Sąd pierwszej instancji ustalił, że W. K. w dniu 29 marca 2012 roku złożyła wniosek o prawo do renty rodzinnej po zmarłym mężu F. K., urodzonym (...), w wysokości ustalonej na podstawie emerytury, która przysługiwałaby zmarłemu. Na podstawie przedstawionych przez wnioskodawczynię dokumentów ZUS uznał za udowodnione 25 lat, 8 miesięcy i 27 dni okresów ubezpieczenia, w tym 9 lat i 4 miesiące okresów pracy w warunkach szczególnych. W efekcie wydał zaskarżoną decyzję.

Sąd Okręgowy stwierdził, że z wcześniejszej decyzji wydanej przez organ rentowy w dniu 18 lutego 2011roku odmawiającej F. K. prawa do emerytury wynika, że do pracy w warunkach szczególnych nie zaliczono okresów zatrudnienia od 1 września 1981roku do 7 czerwca 1982roku i od 16 stycznia 1986 roku do 30 kwietnia 1991roku, gdyż w tych okresach, zdaniem organu rentowego, F. K. zatrudniony był również na innych stanowiskach, niż wskazane w świadectwach pracy, a nadto, świadectwo dotyczące okresu od 1986 do 1991roku zawiera nieprawidłowe wpisy odnośnie stanowiska pracy.
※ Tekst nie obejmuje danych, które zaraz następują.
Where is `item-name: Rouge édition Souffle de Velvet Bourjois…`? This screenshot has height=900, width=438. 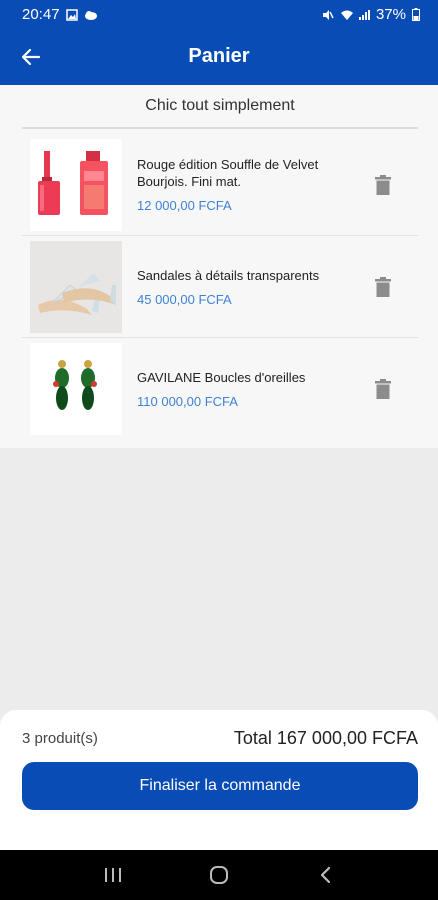 item-name: Rouge édition Souffle de Velvet Bourjois… is located at coordinates (228, 173).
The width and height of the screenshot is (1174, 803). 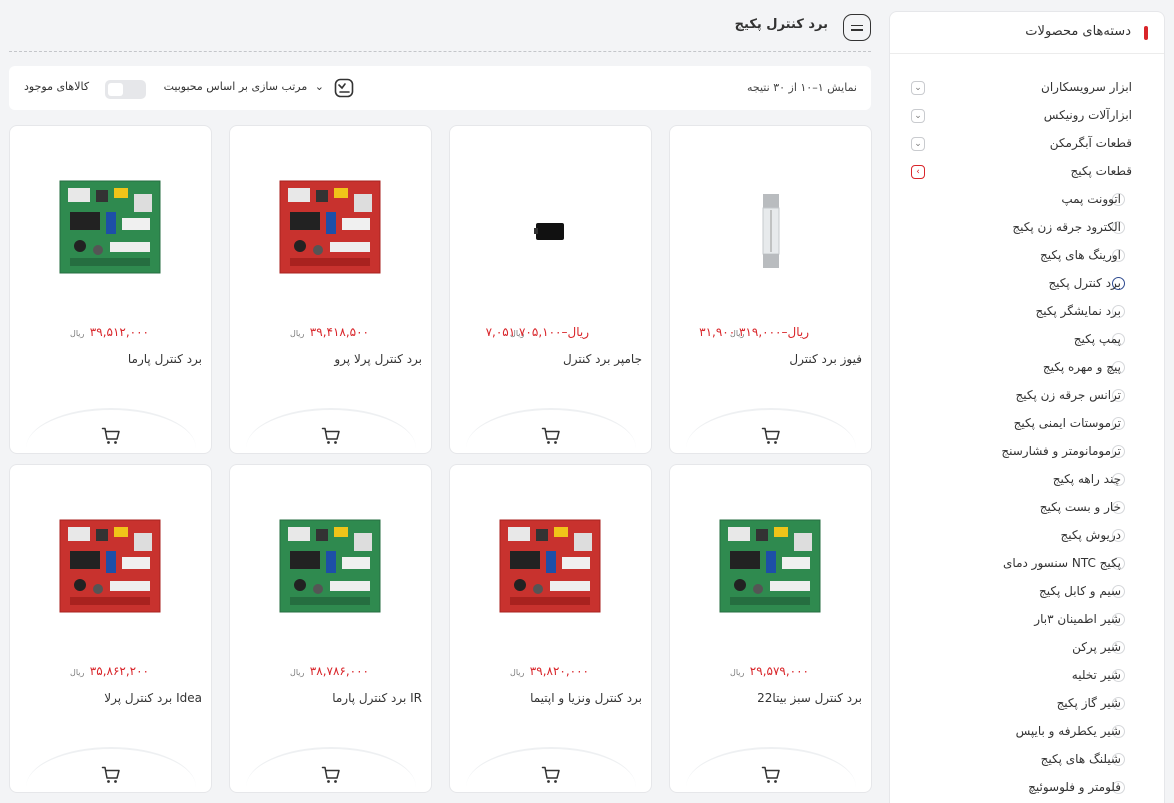 I want to click on sidebar-subcategory: ترانس جرقه زن پکیج, so click(x=1027, y=396).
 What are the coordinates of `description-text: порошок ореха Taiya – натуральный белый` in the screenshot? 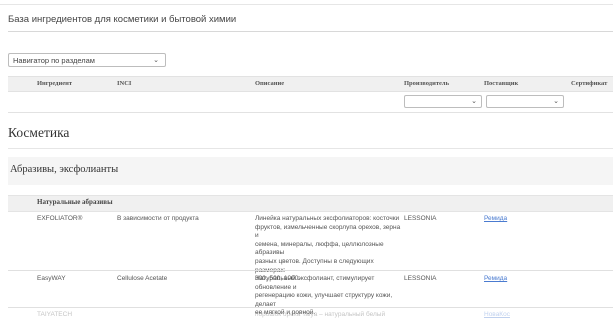 It's located at (329, 316).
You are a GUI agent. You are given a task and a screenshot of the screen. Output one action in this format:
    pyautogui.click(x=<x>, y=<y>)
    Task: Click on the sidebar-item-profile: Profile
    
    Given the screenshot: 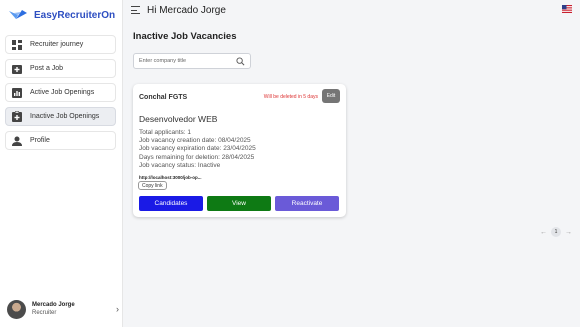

Sąd podkreślił, że w aktach rentowych znajduje się świadectwo pracy wystawione w dniu 9 sierpnia 1989 roku przez (...) Wojewódzką Spółdzielnię (...) w S., z treści którego wynika, że w okresie od 8 kwietnia 1980 roku do 7 czerwca 1982 roku F. K. był zatrudniony w pełnym wymiarze na stanowisku montera instalacji i urządzeń wodno–kanalizacyjnych. W dniu 15 lutego 2001roku Spółdzielnia wystawiła świadectwo wykonywania pracy w warunkach szczególnych, z treści którego wynika, że F. K. zatrudniony był w okresie od 8 kwietnia 1980 roku do 7 czerwca 1982 roku oraz, że stale i pełnym wymiarze wykonywał pracę montera instalacji sanitarnych i kanalizacyjnych, t.j. pracę wymienioną w dziale V, poz. 1, pkt 1 wykazu stanowiącego załącznik do uchwały nr 38 Zarządu (...) z dnia 11 lipca 1983roku w sprawie prac wykonywanych w szczególnych warunkach w jednostkach spółdzielczości spożywców. Pracodawca nie wskazał natomiast stosownego przepisu rozporządzenia Rady Ministrów z dnia 7 lutego 1983roku w sprawie wieku emerytalnego pracowników zatrudnionych w szczególnych warunkach lub w szczególnym charakterze (Dz.U. nr 8, poz.43), co dało organowi rentowemu podstawę do nieuwzględnienia tego okresu zatrudnienia jako pracy w szczególnych warunkach.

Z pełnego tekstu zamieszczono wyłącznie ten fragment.